**** Ítems disponibles

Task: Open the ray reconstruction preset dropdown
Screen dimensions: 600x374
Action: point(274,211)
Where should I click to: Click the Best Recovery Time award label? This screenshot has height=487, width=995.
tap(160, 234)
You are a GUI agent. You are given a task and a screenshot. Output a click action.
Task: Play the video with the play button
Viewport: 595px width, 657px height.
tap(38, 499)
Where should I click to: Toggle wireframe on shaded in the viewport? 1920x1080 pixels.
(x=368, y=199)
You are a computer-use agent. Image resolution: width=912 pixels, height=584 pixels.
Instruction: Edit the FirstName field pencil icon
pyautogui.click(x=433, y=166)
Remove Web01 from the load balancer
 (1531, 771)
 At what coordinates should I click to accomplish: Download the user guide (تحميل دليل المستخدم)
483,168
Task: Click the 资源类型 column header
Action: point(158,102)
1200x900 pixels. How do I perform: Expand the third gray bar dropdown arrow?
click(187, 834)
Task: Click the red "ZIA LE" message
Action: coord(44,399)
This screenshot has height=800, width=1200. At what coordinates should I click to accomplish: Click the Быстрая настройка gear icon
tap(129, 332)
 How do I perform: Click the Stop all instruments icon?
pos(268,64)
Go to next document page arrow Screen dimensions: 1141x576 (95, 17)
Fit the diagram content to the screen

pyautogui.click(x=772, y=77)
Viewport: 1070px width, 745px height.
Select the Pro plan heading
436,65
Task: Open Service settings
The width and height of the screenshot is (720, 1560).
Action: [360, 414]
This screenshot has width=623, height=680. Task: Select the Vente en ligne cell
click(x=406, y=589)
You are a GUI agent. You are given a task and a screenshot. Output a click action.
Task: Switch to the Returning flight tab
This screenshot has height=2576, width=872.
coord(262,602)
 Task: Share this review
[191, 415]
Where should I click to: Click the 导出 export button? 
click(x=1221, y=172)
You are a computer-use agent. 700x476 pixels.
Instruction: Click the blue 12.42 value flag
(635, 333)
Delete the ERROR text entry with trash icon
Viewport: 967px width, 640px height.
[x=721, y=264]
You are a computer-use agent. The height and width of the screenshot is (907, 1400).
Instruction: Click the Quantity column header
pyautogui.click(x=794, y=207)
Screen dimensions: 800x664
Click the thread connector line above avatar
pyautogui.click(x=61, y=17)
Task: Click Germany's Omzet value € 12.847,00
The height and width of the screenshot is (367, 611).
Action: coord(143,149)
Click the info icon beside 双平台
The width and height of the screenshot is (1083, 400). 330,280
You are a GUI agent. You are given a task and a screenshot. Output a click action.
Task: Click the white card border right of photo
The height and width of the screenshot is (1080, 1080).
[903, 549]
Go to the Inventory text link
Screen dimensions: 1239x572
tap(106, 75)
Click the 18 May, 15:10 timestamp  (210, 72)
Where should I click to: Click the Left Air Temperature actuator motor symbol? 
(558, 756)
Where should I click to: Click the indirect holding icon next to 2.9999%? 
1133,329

********

_Instrucción_
Devuelve sin ningún cambio todas las líneas de los ítems anteriores.

_Respuesta completa_
Task: Open the ray reconstruction preset dropdown
Screen dimensions: 600x374
Action: point(274,211)
Where should I click to: Click the Best Recovery Time award label? This screenshot has height=487, width=995.
tap(160, 234)
You are a GUI agent. You are given a task and a screenshot. Output a click action.
Task: Play the video with the play button
Viewport: 595px width, 657px height.
tap(38, 499)
Where should I click to: Toggle wireframe on shaded in the viewport? 1920x1080 pixels.
(x=368, y=199)
You are a computer-use agent. Image resolution: width=912 pixels, height=584 pixels.
Instruction: Edit the FirstName field pencil icon
pyautogui.click(x=433, y=166)
Remove Web01 from the load balancer
 (1531, 771)
 At what coordinates should I click to accomplish: Download the user guide (تحميل دليل المستخدم)
483,168
Task: Click the 资源类型 column header
Action: point(158,102)
1200x900 pixels. How do I perform: Expand the third gray bar dropdown arrow?
click(187, 834)
Task: Click the red "ZIA LE" message
Action: coord(44,399)
This screenshot has height=800, width=1200. At what coordinates should I click to accomplish: Click the Быстрая настройка gear icon
tap(129, 332)
 How do I perform: Click the Stop all instruments icon?
pos(268,64)
Go to next document page arrow Screen dimensions: 1141x576 (95, 17)
Fit the diagram content to the screen

pyautogui.click(x=772, y=77)
Viewport: 1070px width, 745px height.
Select the Pro plan heading
436,65
Task: Open Service settings
The width and height of the screenshot is (720, 1560).
Action: [360, 414]
This screenshot has width=623, height=680. Task: Select the Vente en ligne cell
click(x=406, y=589)
You are a GUI agent. You are given a task and a screenshot. Output a click action.
Task: Switch to the Returning flight tab
This screenshot has height=2576, width=872.
coord(262,602)
 Task: Share this review
[191, 415]
Where should I click to: Click the 导出 export button? 
click(x=1221, y=172)
You are a computer-use agent. 700x476 pixels.
Instruction: Click the blue 12.42 value flag
(635, 333)
Delete the ERROR text entry with trash icon
Viewport: 967px width, 640px height.
[x=721, y=264]
You are a computer-use agent. The height and width of the screenshot is (907, 1400).
Instruction: Click the Quantity column header
pyautogui.click(x=794, y=207)
Screen dimensions: 800x664
Click the thread connector line above avatar
pyautogui.click(x=61, y=17)
Task: Click Germany's Omzet value € 12.847,00
The height and width of the screenshot is (367, 611).
Action: coord(143,149)
Click the info icon beside 双平台
The width and height of the screenshot is (1083, 400). 330,280
You are a GUI agent. You are given a task and a screenshot. Output a click action.
Task: Click the white card border right of photo
The height and width of the screenshot is (1080, 1080).
[903, 549]
Go to the Inventory text link
Screen dimensions: 1239x572
tap(106, 75)
Click the 18 May, 15:10 timestamp  (210, 72)
Where should I click to: Click the Left Air Temperature actuator motor symbol? 
(558, 756)
Where should I click to: Click the indirect holding icon next to 2.9999%? 
1133,329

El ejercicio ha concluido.